Given passage Start Marker

The band debuted the song on national television in the United Kingdom on the Granada television show 45 in April 1974. For the performance, the band decided to "drop the football shirts and tartan", instead opting for white trousers and jumpers. At the same time, David Bridger from the bands record label, Bell Records, was heavily involved in promoting the single, something Dick Leahy from the label later described as "being out of control". The single was added to the top playlist on BBC Radio 1 in the United Kingdom and also received strong airplay from Radio Luxembourg. As a result, Bell Records had grown to become one of the most influential record companies in the United Kingdom.

Ahead of its release, "Shang-a-Lang" was anticipated by music critics to become a commercial success for the band, with many waiting in anticipation to establish just how successful the single would become. On the backdrop of strong promotion and publicity for the single, the Bay City Rollers were scheduled for a performance on Top of the Pops for the BBC to be broadcast on 18 April 1974, however, on the day prior to the planned recording for the show, Alan and Derek Longmuir's mother died of a heart attack. Despite this, the band fulfilled their recording obligation for Top of the Pops and travelled to London to record the show. Promotion for the single release continued to run into May 1974, and the band appeared on Top of the Pops a further three times as a result of the singles dominance on the singles charts in the United Kingdom. The song went onto sell over 250,000 copies in the United Kingdom alone, and was subsequently certified Silver by the British Phonographic Industry (BPI).

"Shang-a-Lang" would be the first Bay City Rollers single released in Canada where the group would soon become massively popular. However the original "Shang-a-Lang" was expediently covered by Montreal-based session group Tinker's Moon whose version charted at #52 in Canada: the Tinker's Moon version also gave "Shang-a-Lang" what attention the song would receive in the US reaching number 111 on the Record World Singles Chart 101 - 150. The band went on to use the title for their TV series, which began in April 1975, and ran for twenty-one episodes.

==Track listing==

1. "Shang-a-Lang" – 3:04
2. "Are You Ready For That Rock & Roll" – 3:26

==Legacy==

Gold Radio ranked "Shang-a-Lang" as the 3rd best Bay City Rollers song of all time in 2021. In 2024, the song was described as a "true Scottish anthem", and a song that has since "segmented the Scottish music sound", being described as a composition that has a "brilliant Scottishness to it". Band member Woody described the song as "always being an anthemic type song with the chord structure and the chanting as well as the happiness", something he attributed to the song becoming successful.

==2024 re–release==

The song was re–released in 2024 to raise money for charity, Cash for Kids, and to also commemorate the bands 50th anniversary and the Scotland national football team's qualification for the UEFA Euro 2024 football competition. The re–released version featured artists including Susan Boyle and Rod Stewart. The idea to re–record and subsequently re–release the song came from an interview on Ewen and Cat at Breakfast on Greatest Hits Radio in Scotland after a suggestion by Ewen Cameron. Following the release, Cameron said the "response has been amazing" to the release of the 2024 version. The band performed the 2024 version before a football match against Scotland and Northern Ireland.

==Charts==
===Weekly charts, 1974===

| Chart (1974) | Peak position |
|---|---|
| German Singles (GfK) | 41 |
| Australian Singles (Kent Music Report) | 28 |
| Belgium Singles (Ultratop) | 28 |
| Ireland Singles (IRMA) | 16 |
| Norway Singles (VG-lista) | 10 |
| UK Singles (OCC) | 2 |

===Weekly charts, 2021===

| Chart (2021) | Peak position |
|---|---|
| UK Singles Sales (OCC) | 20 |
| UK Download Singles (OCC) | 19 |

==Certifications==

| Region | Certification | Certified units/sales |
| United Kingdom (BPI) | Silver | 250,000^{^} |
^{^} Shipments figures based on certification alone.

Given passage End Marker
Dataset excerpt Start Marker

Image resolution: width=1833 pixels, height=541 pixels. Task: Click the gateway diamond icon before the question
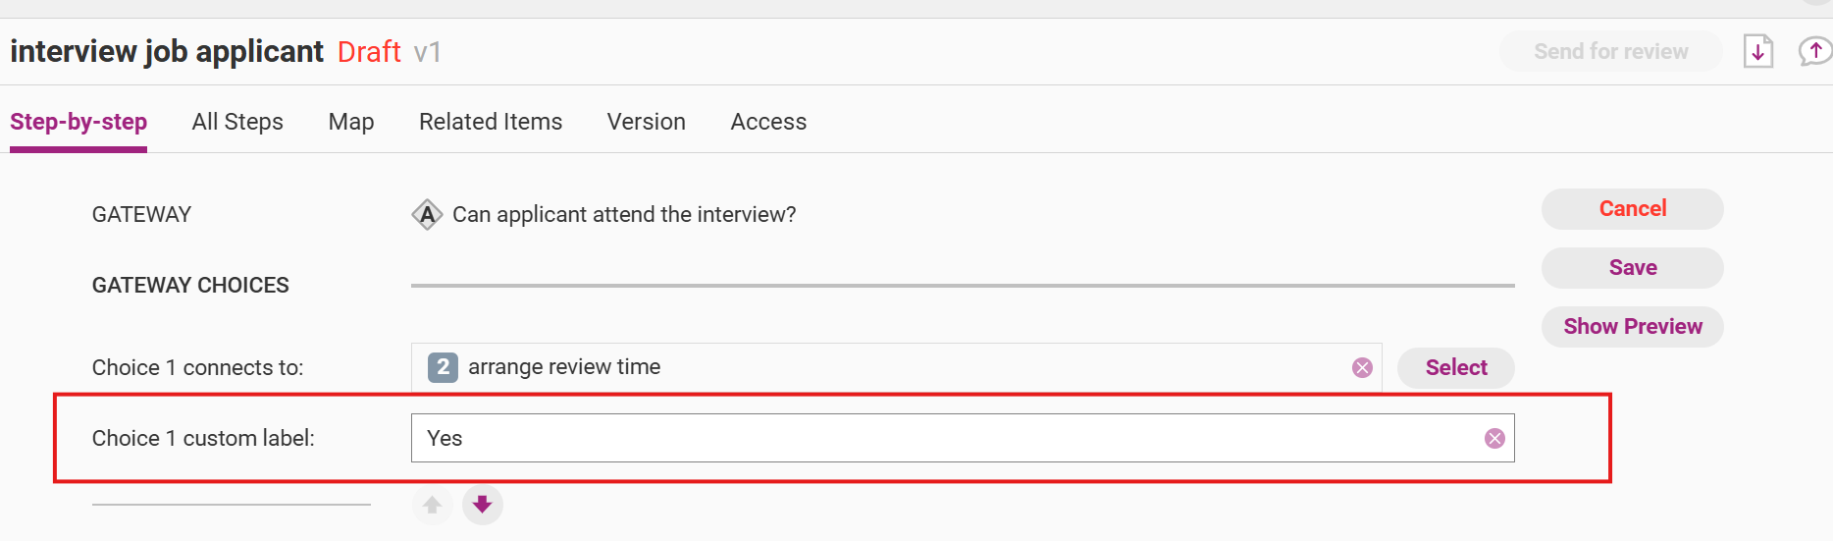427,214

Dataset excerpt End Marker

## Exercise brief:
Answer these from the passage on "Shang-a-Lang":
(a) On which Granada television show did the band first perform the song on national television?
(b) What peak position did the song reach on the Norway Singles (VG-lista) chart in 1974?
(c) Which charity did the 2024 re-release raise money for?

## Answer section:
(a) 45
(b) 10
(c) Cash for Kids